A master sergeant in the Japanese army learned English to become the first Japanese instructor taught by U.S. Marines to direct close air support for infantry from both countries.

Master Sgt. Tomoya Tasaki of the Japan Ground Self-Defense Force was designated an instructor for joint terminal attack controllers, or JTAC, on Feb. 20, according to a Marine Corps press release March 6. He trained with the 5th Air Naval Gunfire Liaison Company at Camp Hansen, Okinawa.

Marine Capt. Eric Pak, a weapons tactics instructor and JTAC evaluator who helped train Tasaki, described him as extremely dedicated.

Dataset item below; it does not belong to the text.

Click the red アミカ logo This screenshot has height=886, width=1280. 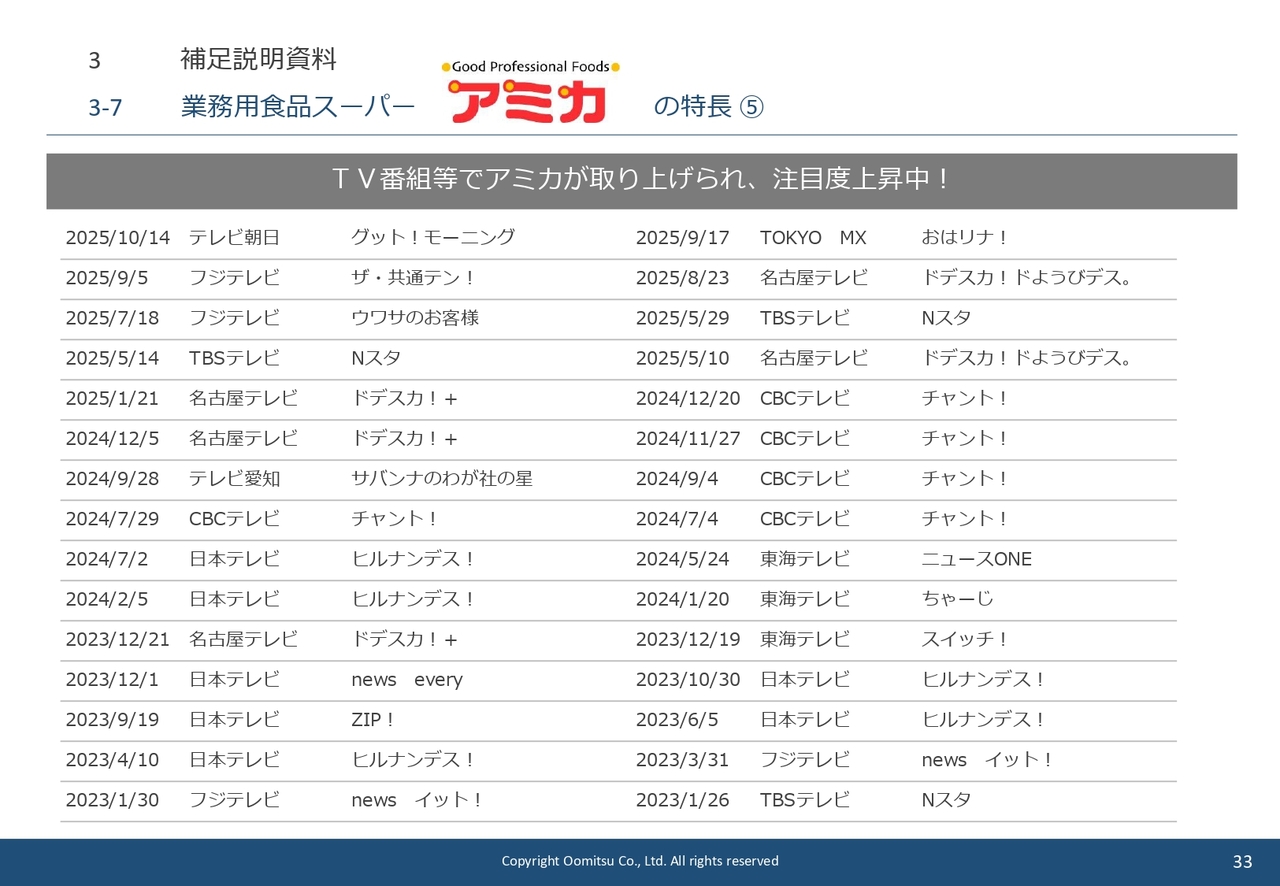pyautogui.click(x=528, y=101)
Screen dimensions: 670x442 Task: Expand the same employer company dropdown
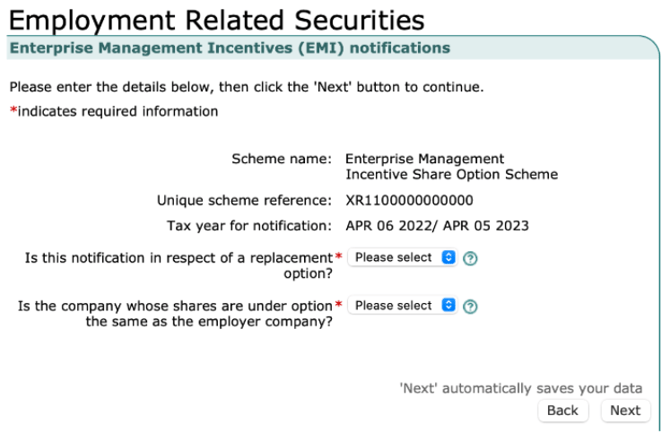pos(403,306)
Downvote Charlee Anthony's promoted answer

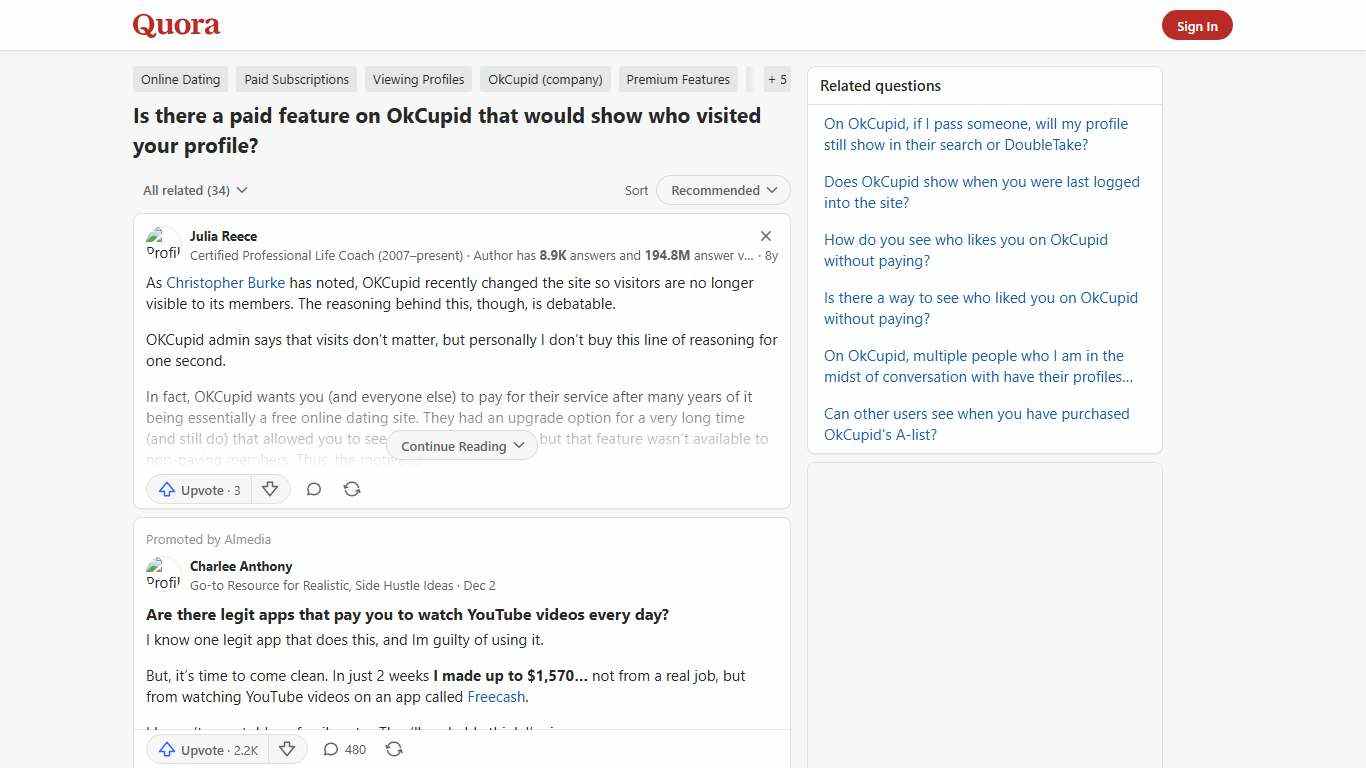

“Master Sgt. Tasaki wanted to be a JTAC, but then realized that he had to learn to speak English,” Pak told Stars and Stripes by phone March 8. “So, he learned how to speak English and he became proficient” while learning the job.

As a certified instructor, Tasaki will train Japanese troops using the skills he gained with the Marines, a Ground-Self-Defense Force spokesman told Stars and Stripes by phone March 28. Some government spokespeople in Japan are required to speak to the media only on condition of anonymity.

The Ground Self-Defense Force did not make Tasaki available to Stars and Stripes for an interview by the requested time.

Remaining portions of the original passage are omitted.